Building our System inside the Rosewill Blackhawk-Ultra
If the sheer dimensions of the massive Rosewill Blackhawk Ultra were not clear, the below images should give you a good idea of just how big this case is.
The inside of the Blackhawk Ultra is so massive that it felt like we were installing a system on an open test bench. Look how small it makes our standard ATX motherboard look with several inches before we get near the HDD cage. The only complaint is that they used a USB 3.0 cable for the top I/O ports and there is no converter if your motherboard does not come with the 20 pin USB 3.0 header so the cable just has to lay there. It is too bad when we have seen other cases with USB 2.0 plugs or converters included. Further, if you are not interested in the top HDD dock, you have a lose SATA and Molex power run flopping around. Finally our single SSD and HDD look almost comical with the 8 empty bays.
Flipping around behind the motherboard tray it is no surprise that we have tons of space for cable runs and we want to make sure we mention that these grommets are not the flimsy fall out kind, they are the robust stay in place kind. Of course with a case as enormous as the Blackhawk Ultra we were grateful for the included 8-pin ATX extender and the port specifically positioned for this power run.
With 25mm (.98 inches) of space behind the motherboard tray there should be more than enough to tuck all your cables back here.

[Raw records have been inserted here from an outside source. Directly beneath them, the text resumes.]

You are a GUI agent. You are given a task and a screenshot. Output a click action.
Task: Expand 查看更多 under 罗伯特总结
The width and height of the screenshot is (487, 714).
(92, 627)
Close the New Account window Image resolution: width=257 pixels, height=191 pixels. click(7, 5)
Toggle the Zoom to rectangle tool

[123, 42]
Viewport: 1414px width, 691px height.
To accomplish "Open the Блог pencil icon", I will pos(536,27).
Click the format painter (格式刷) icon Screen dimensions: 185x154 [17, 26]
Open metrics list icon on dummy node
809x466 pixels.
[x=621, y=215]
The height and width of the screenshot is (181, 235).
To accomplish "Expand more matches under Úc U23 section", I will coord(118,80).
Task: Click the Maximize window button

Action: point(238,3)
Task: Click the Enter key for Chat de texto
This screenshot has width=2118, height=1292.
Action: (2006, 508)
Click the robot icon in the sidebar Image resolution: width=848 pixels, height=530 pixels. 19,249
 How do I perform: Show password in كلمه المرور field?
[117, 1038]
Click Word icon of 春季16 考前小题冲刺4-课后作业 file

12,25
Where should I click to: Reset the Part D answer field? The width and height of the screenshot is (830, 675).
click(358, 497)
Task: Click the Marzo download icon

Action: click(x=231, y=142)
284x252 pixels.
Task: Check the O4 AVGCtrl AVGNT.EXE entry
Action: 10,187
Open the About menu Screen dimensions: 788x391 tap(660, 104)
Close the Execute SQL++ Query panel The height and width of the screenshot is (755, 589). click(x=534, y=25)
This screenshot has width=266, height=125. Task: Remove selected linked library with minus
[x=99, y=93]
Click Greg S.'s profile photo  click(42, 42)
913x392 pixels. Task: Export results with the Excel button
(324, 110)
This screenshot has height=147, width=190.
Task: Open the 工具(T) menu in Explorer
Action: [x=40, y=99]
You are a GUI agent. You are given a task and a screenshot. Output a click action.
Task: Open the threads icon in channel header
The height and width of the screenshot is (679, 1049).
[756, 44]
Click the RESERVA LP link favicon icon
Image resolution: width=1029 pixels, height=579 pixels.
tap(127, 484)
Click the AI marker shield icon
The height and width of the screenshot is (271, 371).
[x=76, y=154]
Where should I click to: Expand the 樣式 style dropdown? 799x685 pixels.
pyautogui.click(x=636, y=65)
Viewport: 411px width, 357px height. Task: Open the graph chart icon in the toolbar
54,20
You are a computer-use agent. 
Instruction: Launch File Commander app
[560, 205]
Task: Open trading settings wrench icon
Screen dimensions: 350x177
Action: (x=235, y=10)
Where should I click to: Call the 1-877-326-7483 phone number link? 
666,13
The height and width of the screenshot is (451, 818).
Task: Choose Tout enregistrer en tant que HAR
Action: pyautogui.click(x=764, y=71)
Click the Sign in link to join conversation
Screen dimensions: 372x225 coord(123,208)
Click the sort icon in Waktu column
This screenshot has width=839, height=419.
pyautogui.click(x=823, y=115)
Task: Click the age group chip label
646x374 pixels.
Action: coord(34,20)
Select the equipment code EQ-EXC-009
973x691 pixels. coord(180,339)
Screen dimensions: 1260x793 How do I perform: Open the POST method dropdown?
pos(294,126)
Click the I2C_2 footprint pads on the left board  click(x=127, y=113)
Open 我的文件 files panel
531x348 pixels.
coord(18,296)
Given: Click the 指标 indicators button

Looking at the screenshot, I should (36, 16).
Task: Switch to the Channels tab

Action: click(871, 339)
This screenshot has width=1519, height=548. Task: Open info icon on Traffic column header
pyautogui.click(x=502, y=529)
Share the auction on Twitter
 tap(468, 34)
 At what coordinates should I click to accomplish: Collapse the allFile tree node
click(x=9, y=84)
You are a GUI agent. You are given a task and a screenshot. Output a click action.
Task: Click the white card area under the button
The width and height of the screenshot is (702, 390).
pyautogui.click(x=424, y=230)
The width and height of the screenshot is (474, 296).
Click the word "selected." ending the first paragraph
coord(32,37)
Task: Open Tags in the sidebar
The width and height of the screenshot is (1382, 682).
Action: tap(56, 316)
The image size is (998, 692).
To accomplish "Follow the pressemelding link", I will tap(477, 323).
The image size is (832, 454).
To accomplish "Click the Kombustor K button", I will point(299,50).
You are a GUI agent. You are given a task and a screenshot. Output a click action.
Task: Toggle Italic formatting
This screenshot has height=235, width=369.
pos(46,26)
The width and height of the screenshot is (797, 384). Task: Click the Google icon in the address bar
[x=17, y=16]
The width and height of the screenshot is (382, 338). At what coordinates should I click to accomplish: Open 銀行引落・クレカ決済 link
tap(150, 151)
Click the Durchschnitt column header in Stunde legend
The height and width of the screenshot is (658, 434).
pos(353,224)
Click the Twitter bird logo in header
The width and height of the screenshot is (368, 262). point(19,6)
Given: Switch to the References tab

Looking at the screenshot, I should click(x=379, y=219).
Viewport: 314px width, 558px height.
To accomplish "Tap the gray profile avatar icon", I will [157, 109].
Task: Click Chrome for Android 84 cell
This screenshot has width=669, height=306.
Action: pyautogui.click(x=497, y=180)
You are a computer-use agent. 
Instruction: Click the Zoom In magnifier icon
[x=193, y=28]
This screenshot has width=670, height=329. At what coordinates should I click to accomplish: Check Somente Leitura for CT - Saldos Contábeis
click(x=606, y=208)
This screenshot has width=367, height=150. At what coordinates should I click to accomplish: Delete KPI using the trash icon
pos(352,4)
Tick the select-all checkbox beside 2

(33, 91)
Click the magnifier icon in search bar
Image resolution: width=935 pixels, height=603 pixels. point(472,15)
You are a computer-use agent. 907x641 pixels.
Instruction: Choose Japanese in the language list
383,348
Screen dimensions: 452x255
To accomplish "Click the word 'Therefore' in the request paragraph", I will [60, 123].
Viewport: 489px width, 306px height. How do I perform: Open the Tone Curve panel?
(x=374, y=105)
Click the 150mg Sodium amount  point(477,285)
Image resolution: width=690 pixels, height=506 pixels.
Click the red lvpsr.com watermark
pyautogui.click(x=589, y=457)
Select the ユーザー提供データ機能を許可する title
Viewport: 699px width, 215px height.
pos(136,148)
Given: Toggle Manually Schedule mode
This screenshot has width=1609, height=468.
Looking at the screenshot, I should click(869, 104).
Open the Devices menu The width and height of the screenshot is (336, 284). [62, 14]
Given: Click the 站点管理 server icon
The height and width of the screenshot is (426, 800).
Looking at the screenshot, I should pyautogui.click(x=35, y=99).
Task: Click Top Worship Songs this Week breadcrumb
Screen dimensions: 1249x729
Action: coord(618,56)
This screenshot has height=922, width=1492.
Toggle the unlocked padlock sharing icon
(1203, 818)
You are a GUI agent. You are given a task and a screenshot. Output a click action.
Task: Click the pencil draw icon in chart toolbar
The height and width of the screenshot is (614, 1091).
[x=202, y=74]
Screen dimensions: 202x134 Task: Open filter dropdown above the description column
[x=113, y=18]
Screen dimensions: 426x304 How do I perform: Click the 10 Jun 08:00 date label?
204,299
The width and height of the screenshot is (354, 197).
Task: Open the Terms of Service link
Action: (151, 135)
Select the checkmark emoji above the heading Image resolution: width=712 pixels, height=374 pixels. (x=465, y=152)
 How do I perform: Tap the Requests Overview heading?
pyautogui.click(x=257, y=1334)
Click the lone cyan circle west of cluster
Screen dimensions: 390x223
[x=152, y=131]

For those of you interested in water cooling this beast there is 75mm between the top mounted fans and the edge of the motherboard or 100mm to the metal top panel. There are mounting holes for 3x 120mm or 3x 140mm fans if you remove the two included 230mm fans. If you install a 360mm or 420mm radiator be aware that running cables to the back of your optical drive might be difficult if you use the top one or two bays. Unless the radiators have large chambers at the end they should not intrude into the 5.25″ bay area but your mileage may vary.